The issue, as Charlesworth has noted previously, is that someone on a production may decide that it’s too time-consuming, too difficult or too expensive to work in 5.1, despite the fact that the production and post production workflows can easily handle it. Once a show is produced in stereo, it becomes very difficult to change to 5.1; rolling in clips from previous seasons can be a problem, for instance.

“It’s production economics,” said Michael Abbott, an independent sound designer, engineer and consultant currently working on NBC’s “The Voice,” which is produced in stereo. Whatever the required delivery spec, he said, the mixer should monitor in that format. “I do a show for ESPN and they want live stereo delivered,” he said. “They know it’s going to be upmixed to 5.1. When I mix the show, I listen to it upmixed.”

A show like NBC’s “Saturday Night Live,” on the other hand, is all 5.1 all the time.

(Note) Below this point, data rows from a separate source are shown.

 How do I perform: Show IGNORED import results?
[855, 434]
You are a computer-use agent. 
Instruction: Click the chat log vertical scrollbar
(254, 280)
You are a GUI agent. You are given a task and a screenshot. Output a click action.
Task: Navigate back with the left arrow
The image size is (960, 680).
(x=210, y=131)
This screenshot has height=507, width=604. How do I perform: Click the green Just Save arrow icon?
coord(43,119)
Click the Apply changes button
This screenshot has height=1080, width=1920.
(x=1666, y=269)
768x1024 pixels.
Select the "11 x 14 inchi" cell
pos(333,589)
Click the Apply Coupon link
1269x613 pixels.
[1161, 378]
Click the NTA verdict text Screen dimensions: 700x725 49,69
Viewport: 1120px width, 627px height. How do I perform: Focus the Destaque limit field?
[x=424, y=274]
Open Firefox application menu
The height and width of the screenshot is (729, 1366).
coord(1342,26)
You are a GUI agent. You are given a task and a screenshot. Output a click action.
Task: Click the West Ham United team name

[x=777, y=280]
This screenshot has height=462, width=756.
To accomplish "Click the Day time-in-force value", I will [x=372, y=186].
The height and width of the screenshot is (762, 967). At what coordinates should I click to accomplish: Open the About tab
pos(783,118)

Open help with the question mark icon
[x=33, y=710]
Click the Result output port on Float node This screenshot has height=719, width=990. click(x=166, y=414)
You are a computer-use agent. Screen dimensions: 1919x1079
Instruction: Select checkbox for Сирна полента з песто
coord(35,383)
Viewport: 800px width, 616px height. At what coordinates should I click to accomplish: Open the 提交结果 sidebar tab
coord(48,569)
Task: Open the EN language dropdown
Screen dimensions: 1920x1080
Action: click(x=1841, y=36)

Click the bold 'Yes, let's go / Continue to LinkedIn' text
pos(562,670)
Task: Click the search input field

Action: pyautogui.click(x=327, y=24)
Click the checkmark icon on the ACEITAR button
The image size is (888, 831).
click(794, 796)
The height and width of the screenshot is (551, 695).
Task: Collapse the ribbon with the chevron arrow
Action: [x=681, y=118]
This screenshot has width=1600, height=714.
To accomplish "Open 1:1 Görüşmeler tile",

Josiah Gluck, the show’s associate music mixer, is also a production and post-production mixer. “It’s archived as four 5.1-wide stems: audience, music, dialog, effects,” he said. “It enables us to unfurl things and create best-of packages and that sort of thing.”

But Gluck did note that artists and their teams rarely consult with him on the live music segments. “The first time Janet Jackson was on our show, I was stupefied—no one from her camp ever came back to the room to talk to us about the mix,” Gluck said. “In their minds, it was how do the dancers look, how are the lights?”

Clearmountain said that no artist he’d worked with had a 5.1 system in their home. “Every record I’ve mixed in the last 10 or 12 years, I’ve also done a 5.1 mix,” he said. “Once we’re done and everybody is happy, I’ll say, check this out, and play the 5.1. It blows their minds.”

A number of manufacturers have introduced products that allow consumers to alter the balance of a broadcast mix—and emerging object-based audio schemes could end up making that even easier—which poses another challenge: “How much appetite is there for the creative side of the industry to yield a little more control downstream to consumers and allow them to turn things on and off, change the relationship between things, move them to places maybe they never anticipated?” asked an audience member.

“When we deliver it, it should be reproduced that way,” replied music mixer Bruce Botnick. “I don’t want them remixing it; it’s a disservice to the artist and to the show.”

Botnick also recently experienced a transmission problem with a project. “I got [a phone call] from Robbie Krieger of The Doors last week about this Hollywood Bowl show. He said, ‘I don’t understand it; there’s no right channel.’ I couldn’t answer what happened. I know what we delivered. When it went to the network, Palladia, I don’t know what they were using, whether it was a downmix, or what.”

“You cannot police the entire thing,” Gluck said. “You need to have a certain amount of blind faith that it’s going to go out properly.”